-- SUPPLIED ENTRIES follows --

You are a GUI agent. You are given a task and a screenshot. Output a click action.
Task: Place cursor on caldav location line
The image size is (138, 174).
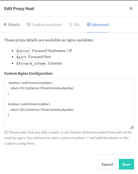[29, 104]
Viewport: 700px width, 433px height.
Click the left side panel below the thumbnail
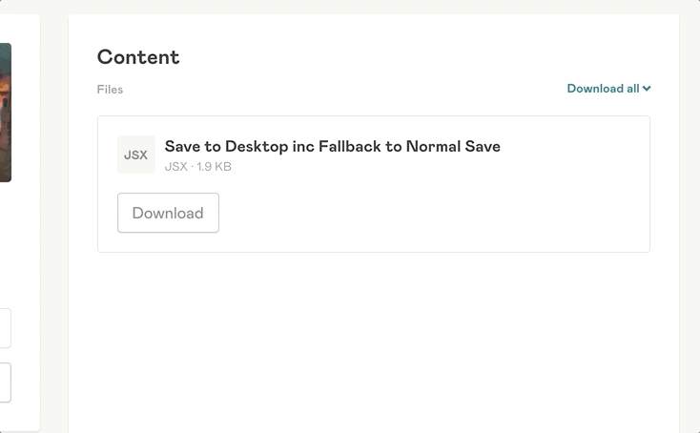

-- SUPPLIED ENTRIES concluded --

◆ WHAT THE TASK ASKS
Your copy of the entries above must be exact and must not include pictures.

◆ RESPONSE AREA
You are a GUI agent. You are given a task and a screenshot. Output a click action.
Task: Place cursor on caldav location line
The image size is (138, 174).
[29, 104]
Viewport: 700px width, 433px height.
Click the left side panel below the thumbnail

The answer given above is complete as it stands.